**Stated task**
Copy out the data starting at the line that contains "This screenshot has" and stopping after the line that contains "point(97,56)". Multiply each coordinate in the answers by 2.15, round to whole numbers with halves going up, keep the requests unchanged, and leave out the pictures.

-------- Material shown --------

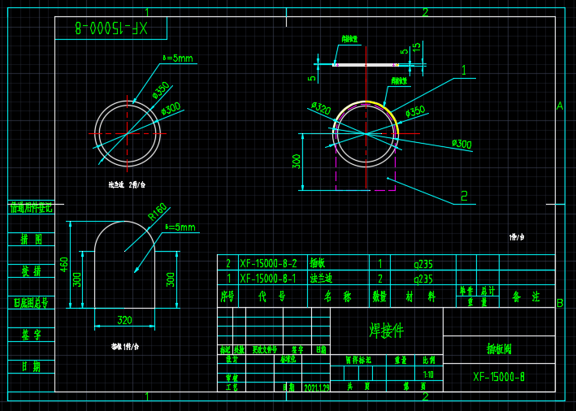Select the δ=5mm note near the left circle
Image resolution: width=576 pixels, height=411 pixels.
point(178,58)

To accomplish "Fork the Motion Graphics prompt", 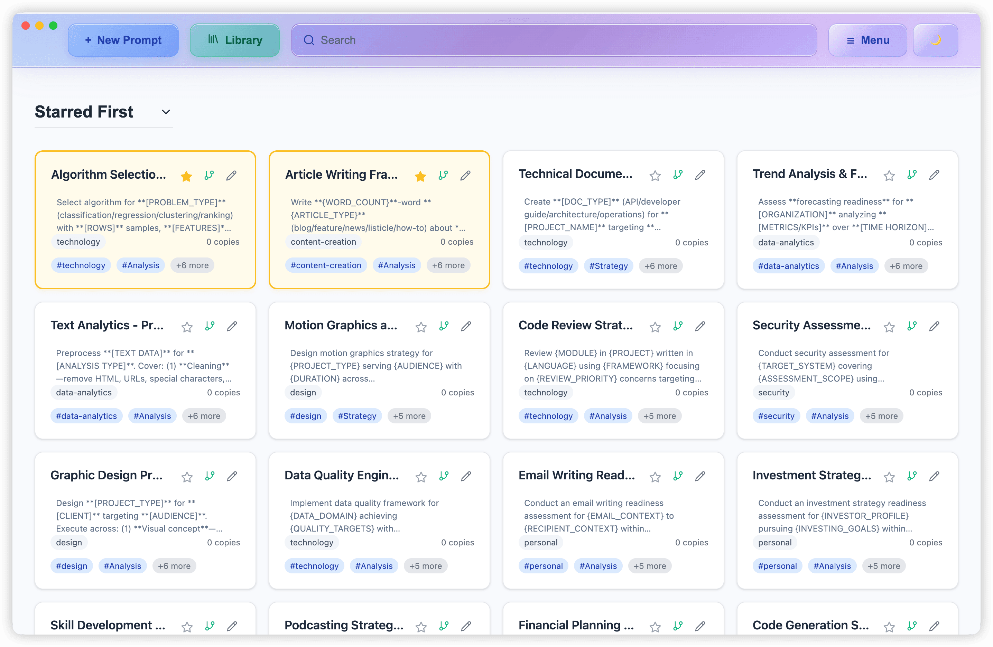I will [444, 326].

--------
-------- Material shown --------

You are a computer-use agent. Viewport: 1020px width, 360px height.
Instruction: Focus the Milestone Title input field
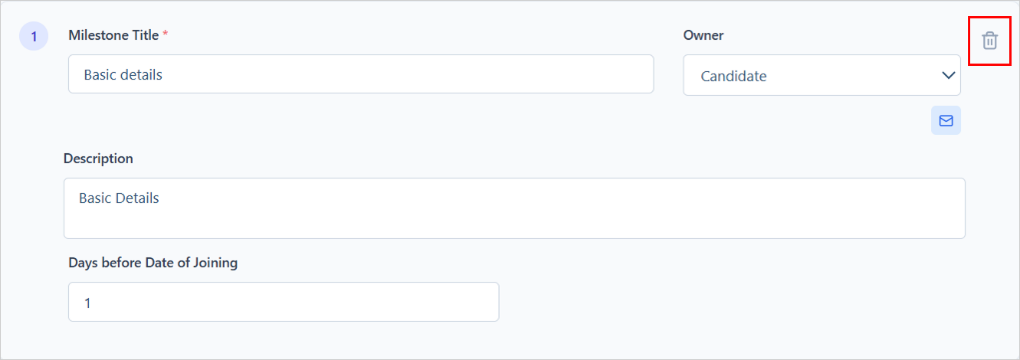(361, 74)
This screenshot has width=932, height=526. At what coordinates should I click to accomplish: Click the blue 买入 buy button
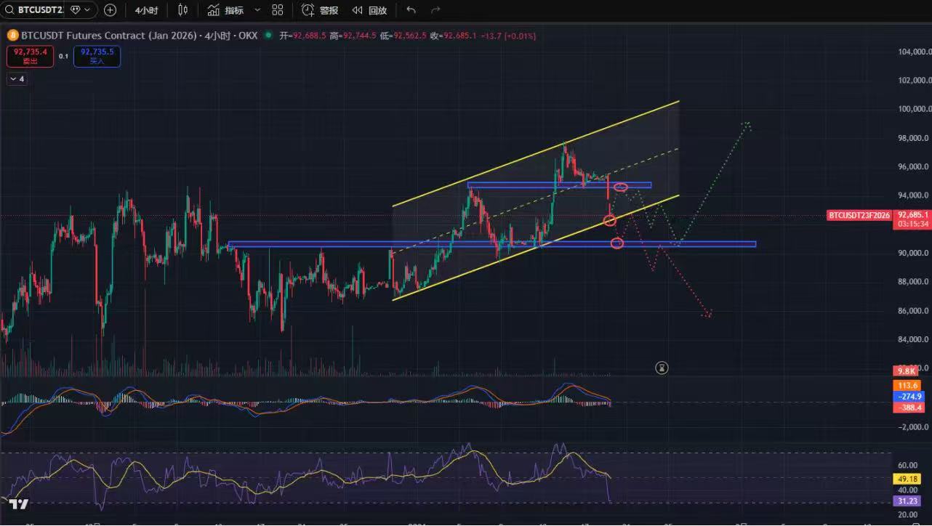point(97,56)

--------
-------- Material shown --------

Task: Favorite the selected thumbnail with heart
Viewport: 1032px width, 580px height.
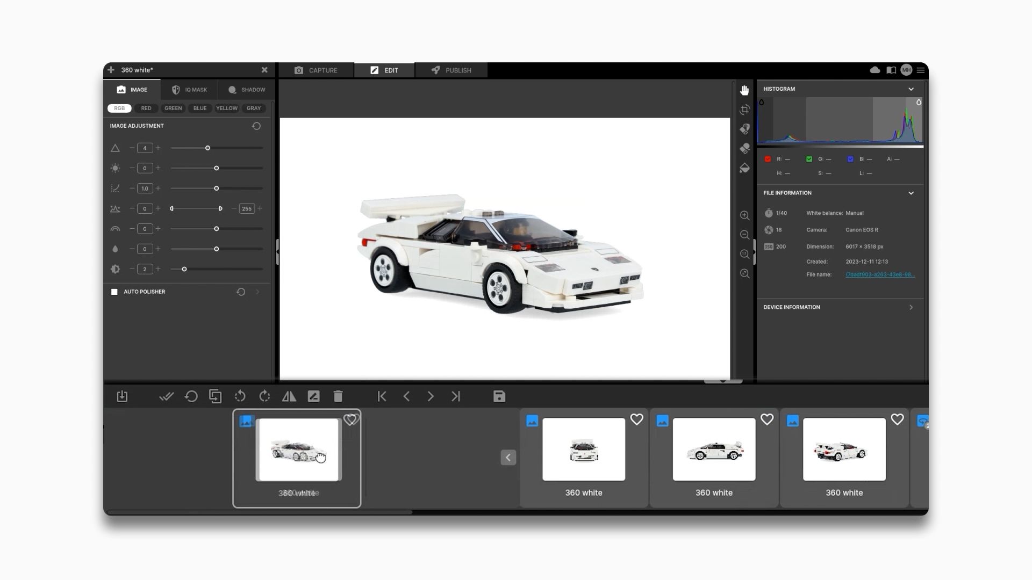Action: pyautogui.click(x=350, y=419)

--------

**The answer**
This screenshot has width=932, height=526. At what coordinates should I click to accomplish: Click the blue 买入 buy button
point(209,120)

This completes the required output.